• _Task requirements_:
Among the entries below, only the lines starting at the one with "Service & Maintenance (1104, 2080)" and ending at the one with "Terms and Conditions (642, 2193)", both included, are to be printed exactly.
━━━━━ Material for the task ━━━━━
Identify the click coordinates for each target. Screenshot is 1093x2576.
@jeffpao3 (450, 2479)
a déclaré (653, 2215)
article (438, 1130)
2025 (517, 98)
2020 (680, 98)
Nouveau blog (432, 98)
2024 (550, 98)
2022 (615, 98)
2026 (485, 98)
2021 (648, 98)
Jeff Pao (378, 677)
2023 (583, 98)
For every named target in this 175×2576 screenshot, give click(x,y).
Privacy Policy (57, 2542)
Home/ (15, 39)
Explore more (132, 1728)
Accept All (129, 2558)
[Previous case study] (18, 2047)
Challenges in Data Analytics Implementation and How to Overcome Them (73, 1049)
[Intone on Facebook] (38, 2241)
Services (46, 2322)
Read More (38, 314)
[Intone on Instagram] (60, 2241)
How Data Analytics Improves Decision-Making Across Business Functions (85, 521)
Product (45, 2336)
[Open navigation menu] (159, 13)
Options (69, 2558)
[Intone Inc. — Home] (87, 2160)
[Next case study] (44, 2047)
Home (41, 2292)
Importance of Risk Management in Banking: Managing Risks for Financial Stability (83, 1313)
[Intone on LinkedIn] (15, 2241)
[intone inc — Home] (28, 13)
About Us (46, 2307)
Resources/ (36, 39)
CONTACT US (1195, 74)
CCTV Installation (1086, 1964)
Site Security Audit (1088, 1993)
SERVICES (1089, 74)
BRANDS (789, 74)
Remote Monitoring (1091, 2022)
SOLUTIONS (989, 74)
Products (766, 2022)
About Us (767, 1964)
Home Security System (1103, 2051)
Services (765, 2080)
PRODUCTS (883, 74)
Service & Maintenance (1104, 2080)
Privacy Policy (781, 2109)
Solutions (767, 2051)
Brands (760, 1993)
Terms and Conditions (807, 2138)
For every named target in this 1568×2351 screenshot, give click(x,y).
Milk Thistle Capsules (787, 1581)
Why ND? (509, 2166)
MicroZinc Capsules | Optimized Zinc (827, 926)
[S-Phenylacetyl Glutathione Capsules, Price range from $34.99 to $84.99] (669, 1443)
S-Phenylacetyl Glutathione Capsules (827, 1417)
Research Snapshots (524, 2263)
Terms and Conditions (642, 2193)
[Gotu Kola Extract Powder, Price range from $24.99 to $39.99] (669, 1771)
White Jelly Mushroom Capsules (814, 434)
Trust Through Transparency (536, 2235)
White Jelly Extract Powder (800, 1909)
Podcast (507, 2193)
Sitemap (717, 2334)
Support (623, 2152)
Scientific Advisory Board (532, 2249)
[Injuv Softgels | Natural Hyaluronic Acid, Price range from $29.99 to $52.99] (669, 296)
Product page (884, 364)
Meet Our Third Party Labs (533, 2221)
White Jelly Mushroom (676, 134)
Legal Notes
━━━━━
• _Task result_:
Service & Maintenance (1104, 2080)
Privacy Policy (781, 2109)
Solutions (767, 2051)
Brands (760, 1993)
Terms and Conditions (807, 2138)
For every named target in this 1568×2351 screenshot, give click(x,y).
Milk Thistle Capsules (787, 1581)
Why ND? (509, 2166)
MicroZinc Capsules | Optimized Zinc (827, 926)
[S-Phenylacetyl Glutathione Capsules, Price range from $34.99 to $84.99] (669, 1443)
S-Phenylacetyl Glutathione Capsules (827, 1417)
Research Snapshots (524, 2263)
Terms and Conditions (642, 2193)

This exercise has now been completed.